This could hypothetically convert any type of matter with substantial chemical complexity into an alternative hardware carrier for AI. In other words, AI could be built without digital computers.
A winning AI plasma
In a study published in Advanced Intelligent Systems, the team trained a low-temperature helium plasma to play the game tic-tac-toe.
The concept is based on creating a data processing unit from a network of chemical reactions taking place within an isolated chemical system — such as a plasma. The scientists needed to find a set of chemical parameters for the system, such as pressure or temperature, so that the system would be able to “spit out” the proper information in real-time according to a dynamic input. This would make the system a programmable analog computer that functions on a molecular level, and can process complicated information in nanoseconds.
“The chemical parameter sets are thus the ‘software’ in such an analog computer, to determine the chemical reactions,” said Lin. “In other words, the thinking process in the computer.” However, writing the program for it is quite different from coding a conventional computer. The scientists therefore needed to equate a map of chemical reactions in the system they named the “chemical pathway network” as an artificial neural network.
“The chemical parameters are the weights of the network, and the concentrations of species are the neuron values,” explained Lin. “Using modern machine learning techniques, the hardware can be trained or programmed for specific missions. The training purpose is to find the chemical parameter set for the mission. Once it is acquired, the programming is completed. When using the system after training, the users can switch the chemical parameter set among different missions, just like running different software on a computer.”
To demonstrate this, Li and Keidar taught a plasma to play tic-tac-toe. But how can a plasma actually “see” the board to play the game? Li and Keidar achieved this by feeding the plasma with a gas mixture.

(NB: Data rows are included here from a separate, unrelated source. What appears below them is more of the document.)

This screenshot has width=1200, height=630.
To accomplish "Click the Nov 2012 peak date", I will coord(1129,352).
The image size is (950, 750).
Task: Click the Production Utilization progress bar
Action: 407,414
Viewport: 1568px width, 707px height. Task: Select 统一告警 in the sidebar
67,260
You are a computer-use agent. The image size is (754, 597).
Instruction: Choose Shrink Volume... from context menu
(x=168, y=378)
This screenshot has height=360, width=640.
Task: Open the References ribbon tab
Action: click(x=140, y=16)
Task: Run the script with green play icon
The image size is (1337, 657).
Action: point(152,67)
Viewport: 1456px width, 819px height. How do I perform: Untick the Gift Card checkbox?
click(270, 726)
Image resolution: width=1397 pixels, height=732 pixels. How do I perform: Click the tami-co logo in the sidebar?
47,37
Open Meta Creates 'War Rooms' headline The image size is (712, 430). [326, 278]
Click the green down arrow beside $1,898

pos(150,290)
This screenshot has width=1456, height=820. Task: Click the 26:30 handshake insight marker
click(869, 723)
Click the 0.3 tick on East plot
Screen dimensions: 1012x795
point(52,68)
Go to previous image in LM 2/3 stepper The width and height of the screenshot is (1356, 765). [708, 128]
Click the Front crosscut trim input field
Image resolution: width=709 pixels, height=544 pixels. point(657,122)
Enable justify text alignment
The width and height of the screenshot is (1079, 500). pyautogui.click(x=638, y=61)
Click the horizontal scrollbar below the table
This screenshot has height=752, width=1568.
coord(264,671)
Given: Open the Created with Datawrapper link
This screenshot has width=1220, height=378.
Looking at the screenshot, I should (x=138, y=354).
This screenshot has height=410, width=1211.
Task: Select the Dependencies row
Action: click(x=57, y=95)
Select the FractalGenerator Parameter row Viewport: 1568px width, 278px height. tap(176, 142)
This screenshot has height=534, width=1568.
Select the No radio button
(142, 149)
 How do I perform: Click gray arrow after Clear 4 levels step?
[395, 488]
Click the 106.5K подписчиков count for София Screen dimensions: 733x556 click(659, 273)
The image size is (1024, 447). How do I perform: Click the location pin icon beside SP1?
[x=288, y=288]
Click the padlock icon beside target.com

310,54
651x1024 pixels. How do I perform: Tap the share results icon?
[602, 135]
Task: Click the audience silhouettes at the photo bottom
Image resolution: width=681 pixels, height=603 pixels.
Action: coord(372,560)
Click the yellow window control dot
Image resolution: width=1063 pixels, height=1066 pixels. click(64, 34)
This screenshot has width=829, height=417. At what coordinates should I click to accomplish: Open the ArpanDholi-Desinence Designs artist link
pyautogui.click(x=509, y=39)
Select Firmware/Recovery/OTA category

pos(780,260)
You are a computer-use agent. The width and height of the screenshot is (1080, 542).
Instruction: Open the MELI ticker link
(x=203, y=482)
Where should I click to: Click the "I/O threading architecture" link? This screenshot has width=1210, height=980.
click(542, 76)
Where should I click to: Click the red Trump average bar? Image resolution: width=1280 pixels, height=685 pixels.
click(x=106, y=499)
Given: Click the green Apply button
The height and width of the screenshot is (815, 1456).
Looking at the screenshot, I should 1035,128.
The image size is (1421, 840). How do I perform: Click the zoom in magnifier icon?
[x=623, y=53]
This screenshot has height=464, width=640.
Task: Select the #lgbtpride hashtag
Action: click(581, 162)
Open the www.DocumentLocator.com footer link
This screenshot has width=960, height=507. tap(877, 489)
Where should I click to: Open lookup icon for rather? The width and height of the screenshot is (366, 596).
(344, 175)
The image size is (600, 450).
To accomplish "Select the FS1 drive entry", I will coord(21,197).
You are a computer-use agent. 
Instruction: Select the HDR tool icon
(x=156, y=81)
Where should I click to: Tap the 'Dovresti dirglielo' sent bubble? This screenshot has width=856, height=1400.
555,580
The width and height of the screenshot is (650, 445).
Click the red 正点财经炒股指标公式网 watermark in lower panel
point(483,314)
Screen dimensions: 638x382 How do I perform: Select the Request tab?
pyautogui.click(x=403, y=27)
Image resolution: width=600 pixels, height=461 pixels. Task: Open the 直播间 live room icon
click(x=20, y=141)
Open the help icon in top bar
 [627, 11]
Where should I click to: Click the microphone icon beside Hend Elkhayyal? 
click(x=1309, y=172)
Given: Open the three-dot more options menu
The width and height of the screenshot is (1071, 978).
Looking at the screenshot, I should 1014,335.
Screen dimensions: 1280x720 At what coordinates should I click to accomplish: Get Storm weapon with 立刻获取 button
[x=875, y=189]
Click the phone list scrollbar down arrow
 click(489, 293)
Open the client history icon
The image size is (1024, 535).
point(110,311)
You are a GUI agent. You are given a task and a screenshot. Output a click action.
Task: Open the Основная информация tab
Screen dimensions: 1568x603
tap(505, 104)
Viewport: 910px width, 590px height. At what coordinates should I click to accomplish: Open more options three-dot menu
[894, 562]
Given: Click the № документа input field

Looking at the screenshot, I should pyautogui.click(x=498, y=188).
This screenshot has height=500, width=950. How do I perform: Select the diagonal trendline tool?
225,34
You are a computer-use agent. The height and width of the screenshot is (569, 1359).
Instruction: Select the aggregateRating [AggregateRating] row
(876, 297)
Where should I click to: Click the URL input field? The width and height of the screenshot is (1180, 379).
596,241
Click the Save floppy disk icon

The 3×3 board of the game was set up using nine different gases — NO, N2O, H2O, N2, O3, He, O2, H2, and NO2 — each representing one of the game’s nine tiles. The board status can thus be represented by the mixing ratio of these gases: a lower ratio of a type of gas means a plasma’s marker at that tile, while a higher ratio means an opponent’s marker. Once the plasma receives a gas mixture, the chemical reactions in the plasma start working, making excited atoms and molecules. These excited species output light signals representing the plasma’s next move. Therefore, a different board status means different mixing ratios of these gases which lead to a series of different chemical reactions in the plasma. “This is the plasma ‘thinking’ using its chemical pathway network,” added Lin.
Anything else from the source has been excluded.